Even more than the other work, the lead and wood pieces, on Emmerich's ninth floor, luxuriate the eye. The color will come as a surprise to some. That golden-oak against dead gray lead was distracting at first, too immediately likeable, like some weathered antique. Likeableness can get in the way of seeing; it has a way of muddling judgment. But that waned as I got used to the work, as I took in the juxtaposition of the lead's soft, draping weight against the determined rigidity of the wood. The color, at first cloying, soon took its place as a felicitous and appropriate vehicle of differentiation.
Although most of them are rather blocky and compressed, the lead and wood pieces have an unnaturally high sense of the third dimension about them.
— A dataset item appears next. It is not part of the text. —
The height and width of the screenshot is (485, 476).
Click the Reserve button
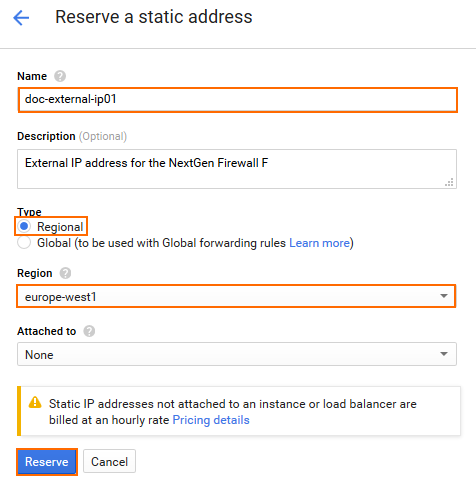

Like all this sculpture, they resist quick inspection. A view from one aspect hides another which will be unexpectedly different. Summer Again is a different sculpture at different angles. You've got to get down and check out both ends of that wood-smothering lead blanket to comprehend Flat Hat. And Lay Bye transforms itself as one looks down on it from above and then from the side. By the same token, they are generous to sustained viewing. See the way On the Double struggles, like Laocoon, against the enveloping lead. The wilted lead sheet collapsing against the sturdy upright of Curly evokes the pathos of a deposition without depicting one. The remarkable Rose Bloom staggers, sway-backed and pregnant. The roughly resolidified lead "spray" of Wave Spray disports sidelong, like sea foam up a beach.
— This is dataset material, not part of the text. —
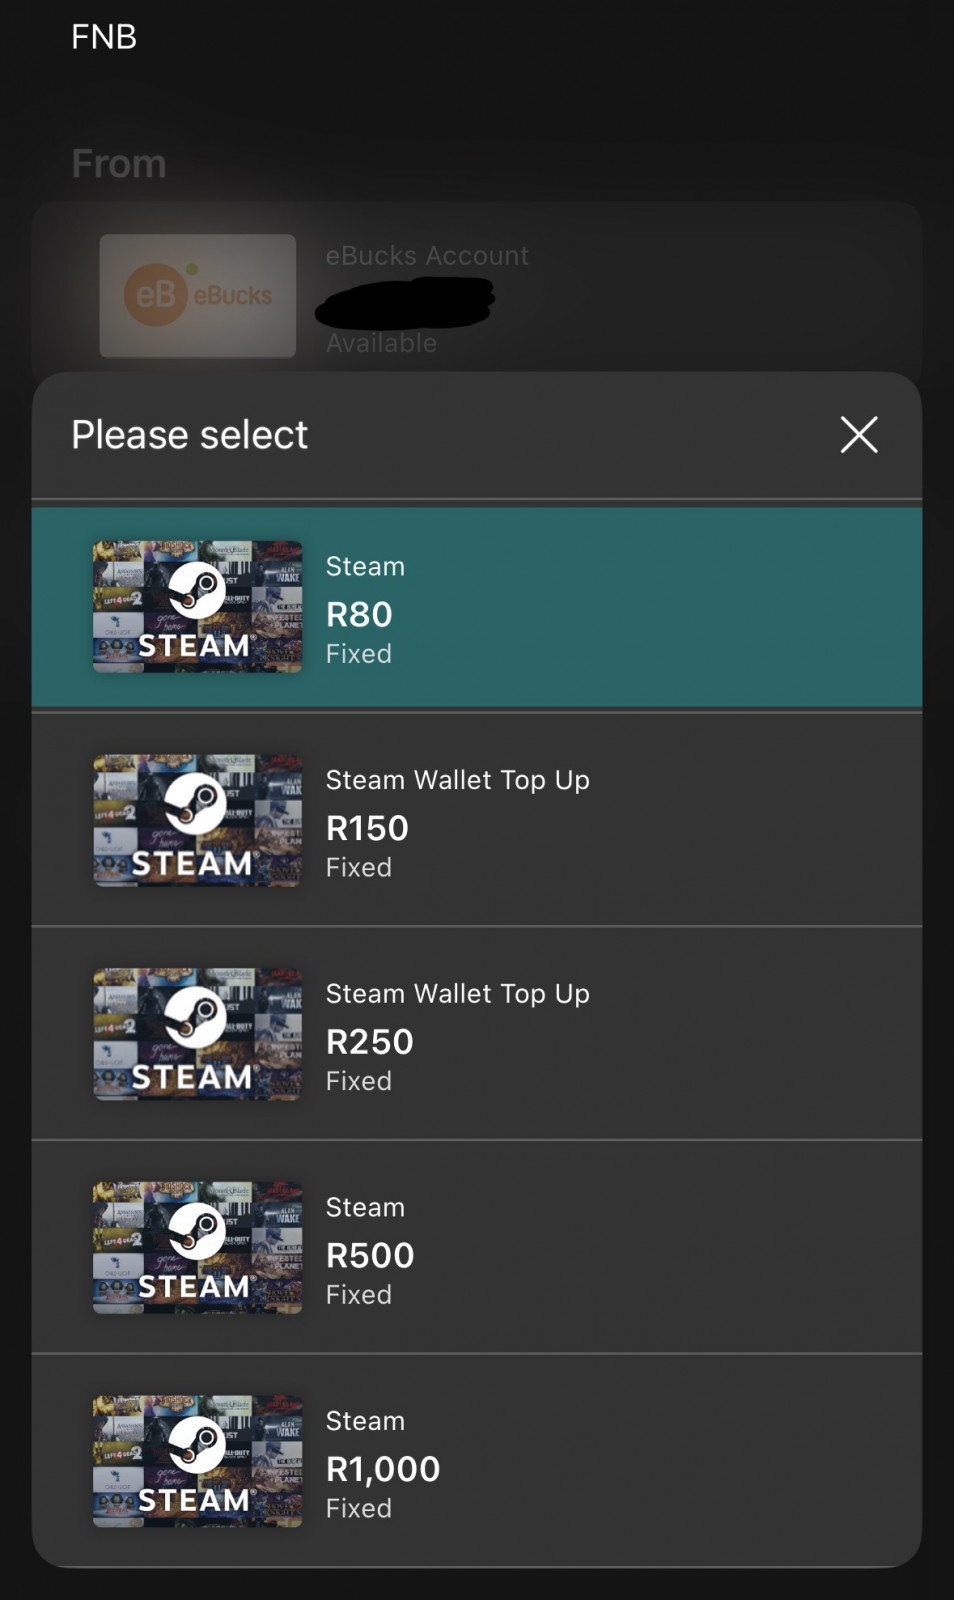Click the eBucks Account label
Image resolution: width=954 pixels, height=1600 pixels.
click(427, 256)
I've been making a lot of the figuration I see running through this work. You can see it or not, however you want to, any way you please. Caro sees a rose bloom where I see the old gray mare. It doesn't matter. These things are not visual facts, they are symptoms of life. There are no abstract figures here, no ingratiating concessions to "meaning" and "content." The sculpture is just too rich not to be suggestive and too strong to be bothered. Their utter self containment implicitly demands sensual apprehension, discouraging analysis and sanctioning analogy, and we are reduced, not without a certain sense of relief, to observing and noting. We engage them enthusiastically and we are grateful for the pleasures they afford.
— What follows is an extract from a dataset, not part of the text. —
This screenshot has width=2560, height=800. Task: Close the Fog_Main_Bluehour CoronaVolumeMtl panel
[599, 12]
Though it is possible for the practiced eye to quickly see how good this work is, it encourages contemplation. In fact, it insists on it. These pieces make you adjust to their pace and presence, and they yield up slowly. It is interesting that for at least half a generation our best art has grown more relaxed, confident, and contemplative even as the worst becomes more frantically obvious. And it is interesting how alive in every joint a few connected pieces of steel can be, and how pathetically debilitated a whole museum full of screeching "expressionism." It'll take Caro and the few other quiet geniuses to get us through these perilous times. High art is riding with them.